Automated Structuring and Processing of Job Ad Information

Job advertisements are a fairly standardized type of text that regularly contain basic information about the job, its requirements, the desired incumbent or the company aiming to fill the vacancy. Hence, automated methods of information processing seem to be a promising approach to retrieve information from job ads.

The SJMM intends, firstly, to automate the collection of many variables that are currently part of the Scientific Use File, and secondly, to provide rich, additional information extracted from job ads.
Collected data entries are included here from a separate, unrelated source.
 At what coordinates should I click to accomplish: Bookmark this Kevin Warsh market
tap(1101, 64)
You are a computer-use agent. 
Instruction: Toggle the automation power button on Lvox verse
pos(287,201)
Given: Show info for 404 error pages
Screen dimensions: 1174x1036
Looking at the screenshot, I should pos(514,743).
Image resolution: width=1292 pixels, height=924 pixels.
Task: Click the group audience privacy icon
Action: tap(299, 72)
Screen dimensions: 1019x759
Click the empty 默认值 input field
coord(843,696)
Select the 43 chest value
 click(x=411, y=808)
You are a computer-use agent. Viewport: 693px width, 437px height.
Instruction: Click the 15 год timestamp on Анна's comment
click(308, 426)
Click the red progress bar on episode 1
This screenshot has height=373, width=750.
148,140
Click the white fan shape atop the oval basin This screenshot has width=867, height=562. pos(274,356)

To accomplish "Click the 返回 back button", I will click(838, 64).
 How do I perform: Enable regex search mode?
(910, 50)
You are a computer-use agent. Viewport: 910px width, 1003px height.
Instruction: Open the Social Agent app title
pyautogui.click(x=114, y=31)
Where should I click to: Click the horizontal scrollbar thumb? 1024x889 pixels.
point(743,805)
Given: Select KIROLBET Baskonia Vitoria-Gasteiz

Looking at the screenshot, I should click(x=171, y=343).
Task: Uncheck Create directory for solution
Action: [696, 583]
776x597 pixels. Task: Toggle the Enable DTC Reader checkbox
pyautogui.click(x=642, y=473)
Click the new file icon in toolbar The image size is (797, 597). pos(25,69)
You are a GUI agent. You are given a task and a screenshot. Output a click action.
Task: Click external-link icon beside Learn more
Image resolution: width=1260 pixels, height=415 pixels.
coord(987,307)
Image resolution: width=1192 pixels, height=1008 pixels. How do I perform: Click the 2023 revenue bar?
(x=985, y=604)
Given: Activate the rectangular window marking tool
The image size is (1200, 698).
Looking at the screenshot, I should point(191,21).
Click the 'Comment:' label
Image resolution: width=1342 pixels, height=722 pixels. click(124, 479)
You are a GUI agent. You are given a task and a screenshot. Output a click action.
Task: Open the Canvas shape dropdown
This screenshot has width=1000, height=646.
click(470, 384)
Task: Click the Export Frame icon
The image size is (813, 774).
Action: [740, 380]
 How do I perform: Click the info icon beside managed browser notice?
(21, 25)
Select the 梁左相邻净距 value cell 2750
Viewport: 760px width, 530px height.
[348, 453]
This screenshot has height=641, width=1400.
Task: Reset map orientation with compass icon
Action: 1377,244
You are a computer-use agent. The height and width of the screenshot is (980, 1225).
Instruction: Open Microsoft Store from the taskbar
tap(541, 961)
To this end, we have implemented a high-performing text zoning solution based on neural networks (Gnehm, 2018). Our text zoning identifies text parts dedicated to specific subjects of job ads, like the company description, job description or skill requirements. Text zoning is the natural starting point for our information extraction (IE) undertaking as the structuring of job ad texts facilitates all subsequent steps. Text zoning served us then, for instance, to develop a sophisticated ICT-skill extraction tool (Buchmann, Buchs & Gnehm, 2020).

A major goal of our NRP77-study Monitoring Task and Skill Profiles in the Digital Economy is to spot information on job tasks and required skills (e.g., formal education and training, language skills, social, cognitive, and personal skills as well as ICT-complementary skills) in job ad texts. With data-driven approaches, this information is then turned into structured data aligned with taxonomies and ontologies established in the field.

A further long-term goal is to extract information on the self-representation of the company advertising the ad as well as (mostly) implicit information on gender and age of the desired jobholder.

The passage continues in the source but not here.